[TASK REQUIREMENTS]:
Put the lines from the one with "Find the location" up to and including the last line of the rows into a Markdown table with the columns No and Line. Number each line, skip blank lines, and leave the pictures out.
>> BEGIN AVAILABLE DATA
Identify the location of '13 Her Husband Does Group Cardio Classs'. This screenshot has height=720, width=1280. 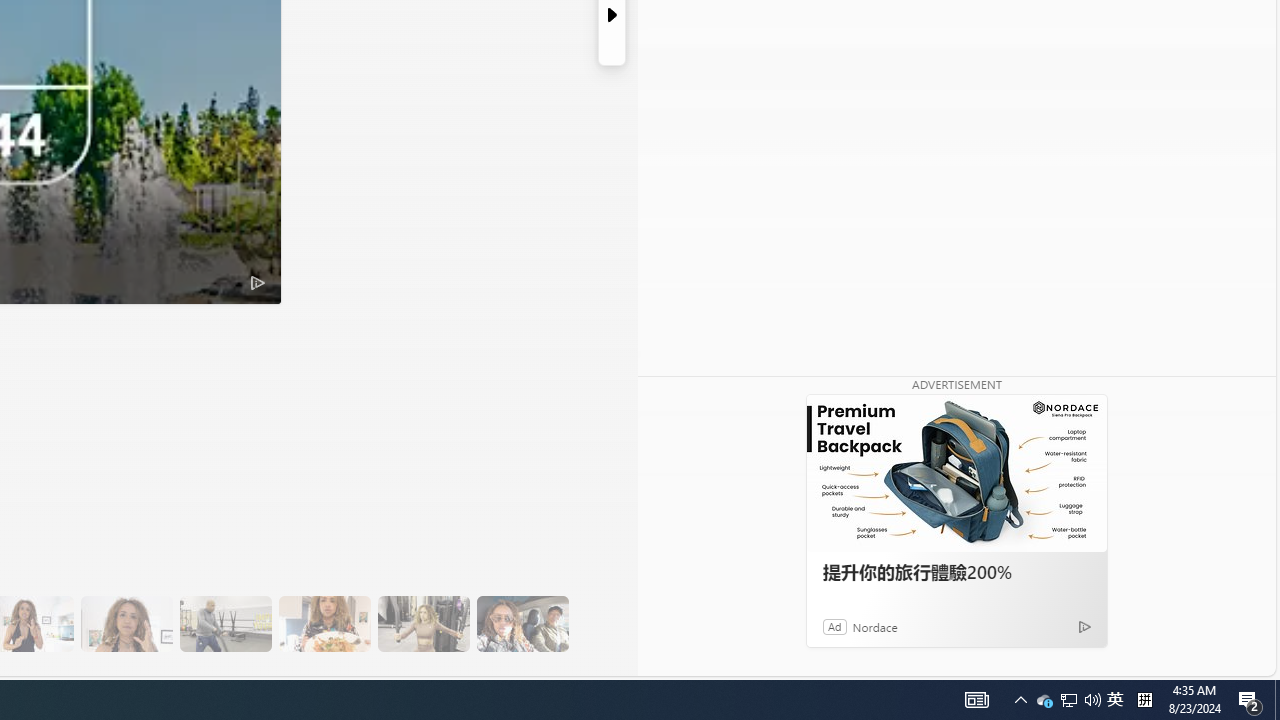
(225, 623).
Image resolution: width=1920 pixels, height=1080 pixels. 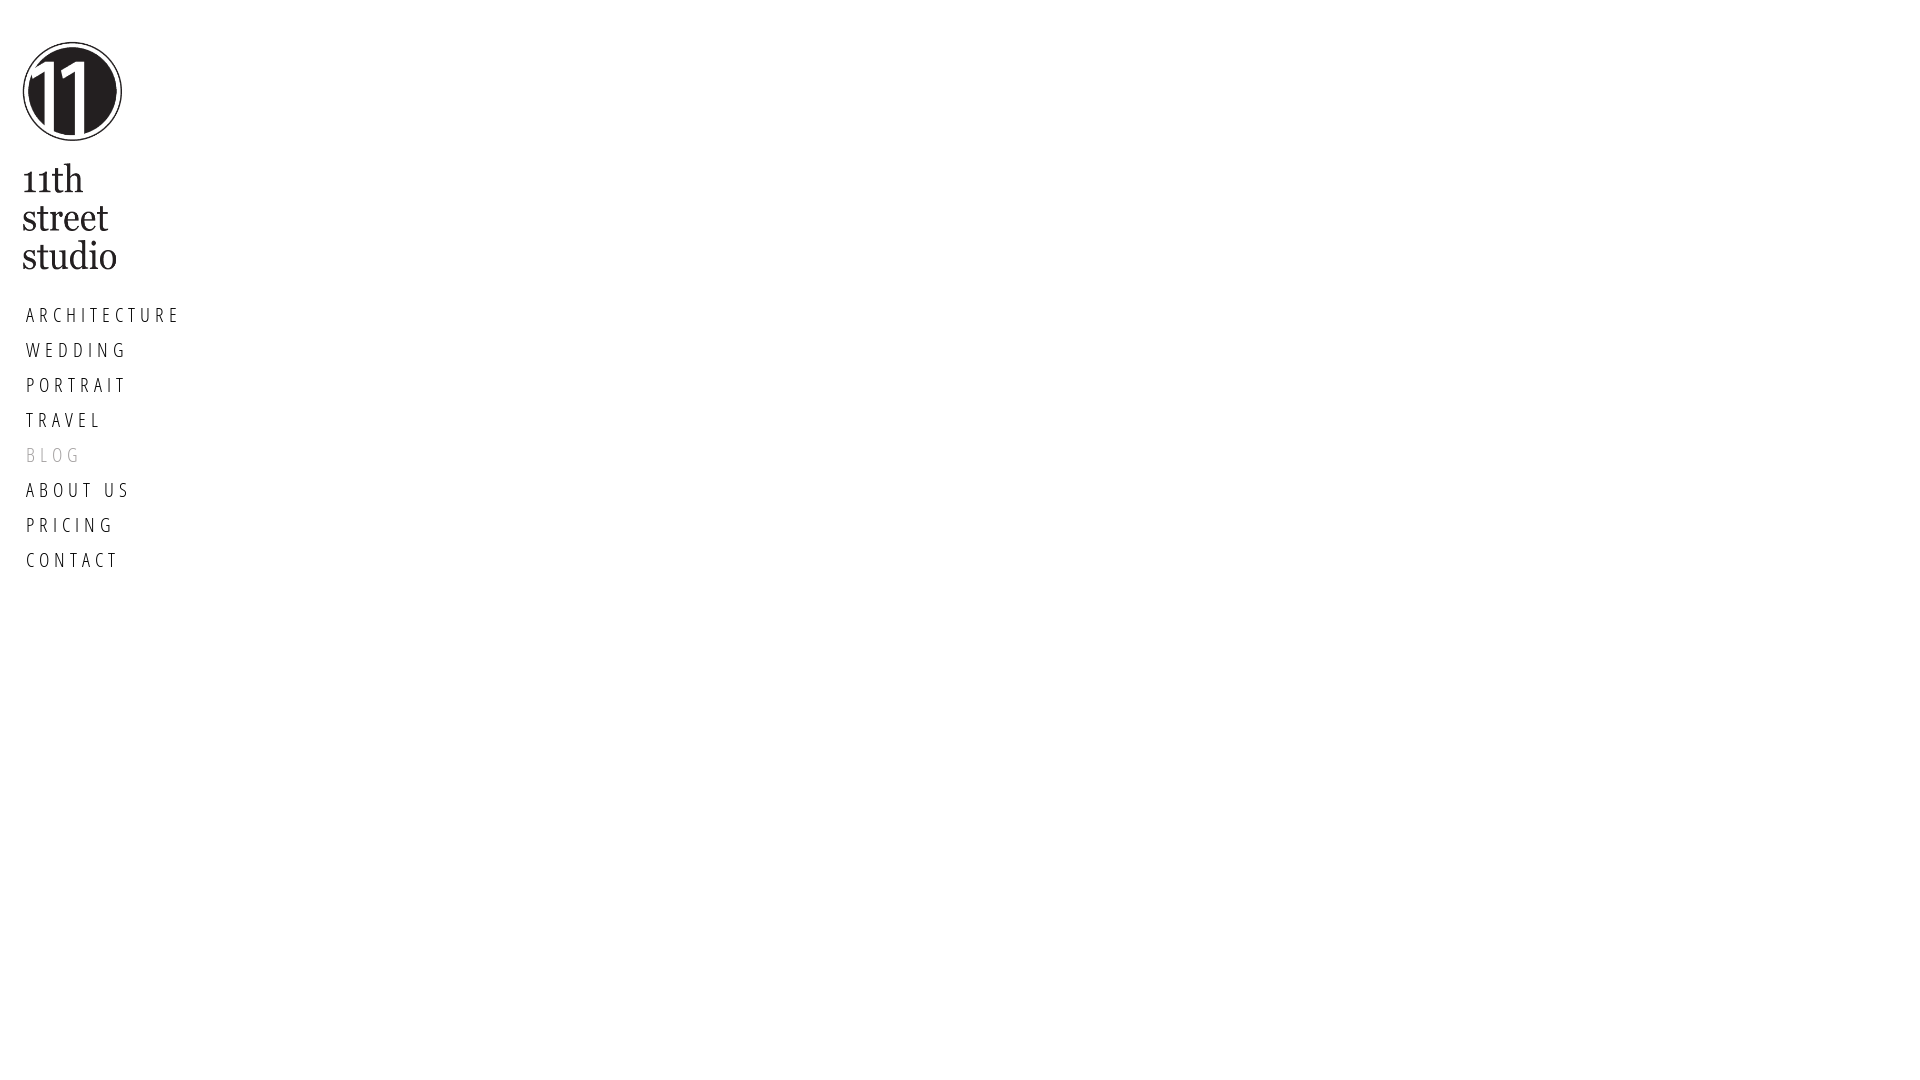 I want to click on 'PRICING', so click(x=103, y=523).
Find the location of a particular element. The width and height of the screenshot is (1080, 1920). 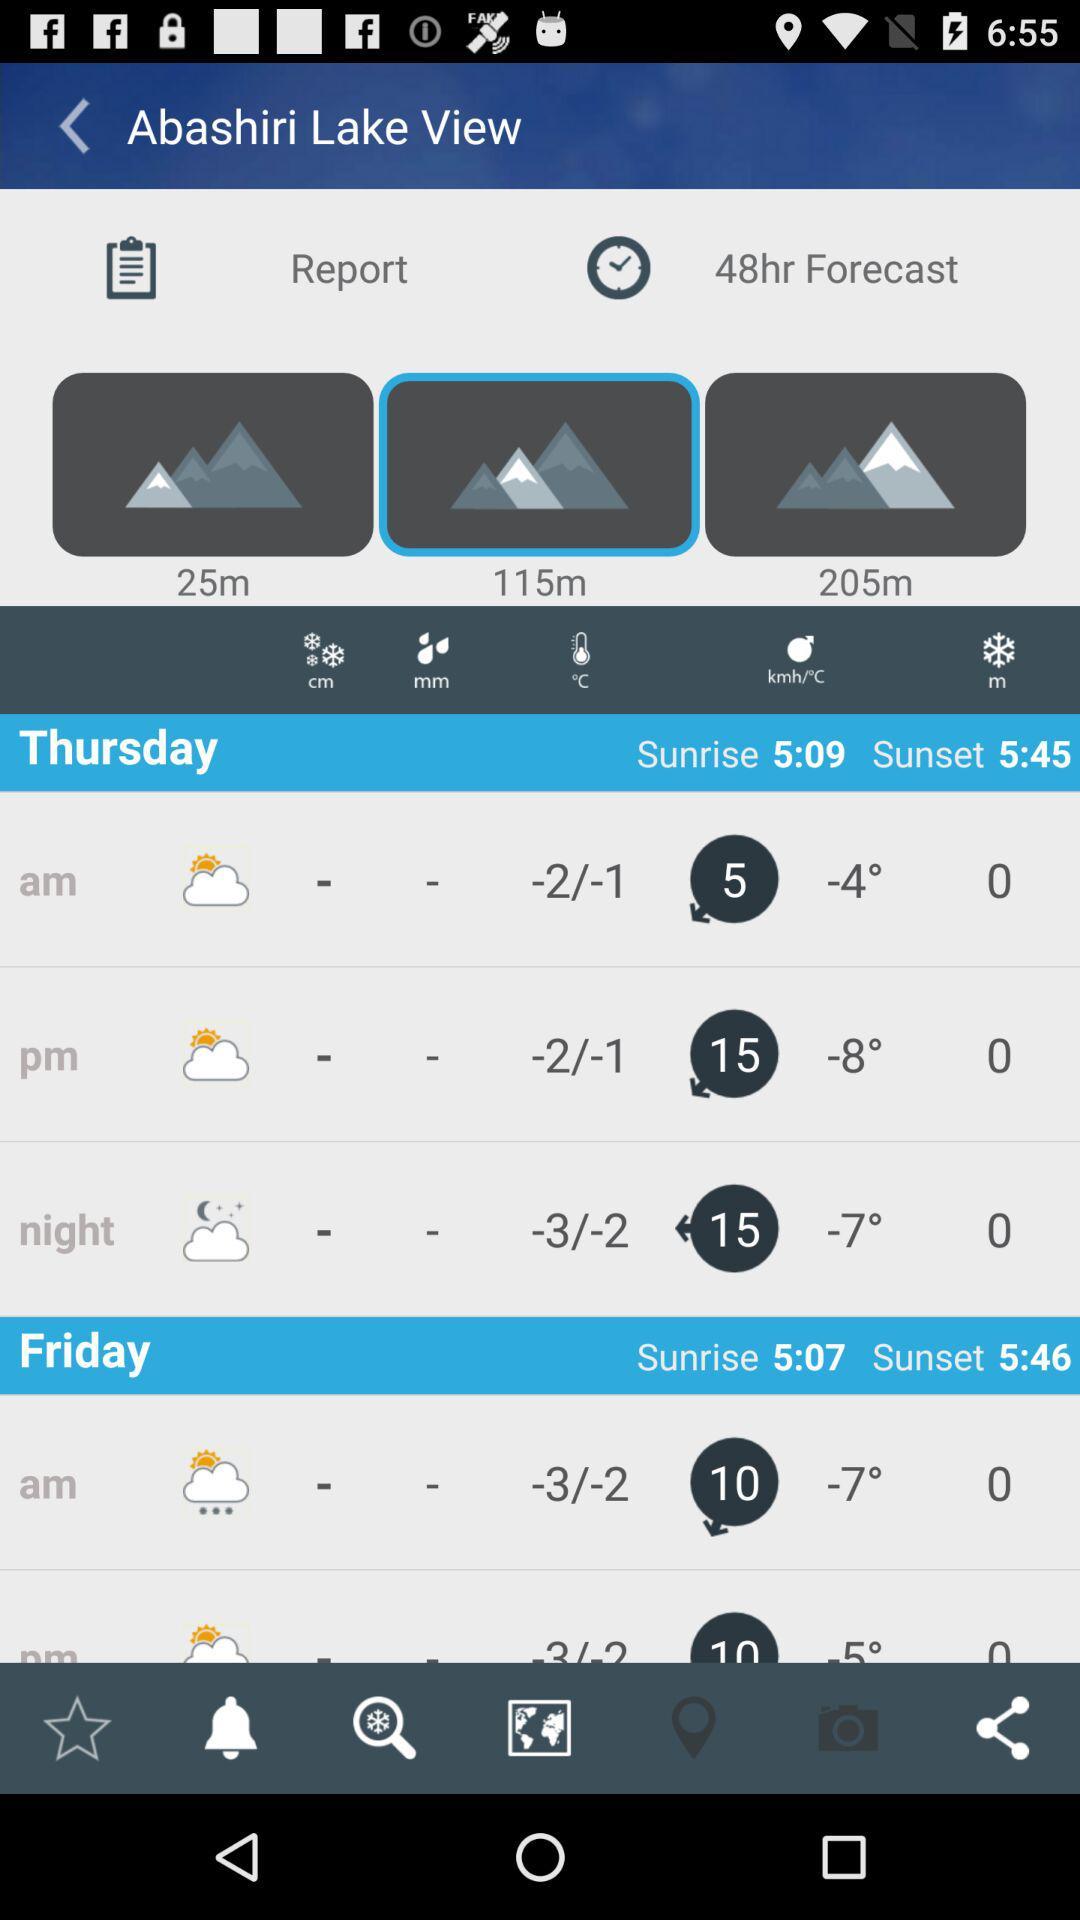

the photo icon is located at coordinates (848, 1848).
>> END AVAILABLE DATA
[WRITTEN ANSWER]:
| No | Line |
|---|---|
| 1 | Find the location of a particular element. The width and height of the screenshot is (1080, 1920).  |
| 2 | the photo icon is located at coordinates (848, 1848). |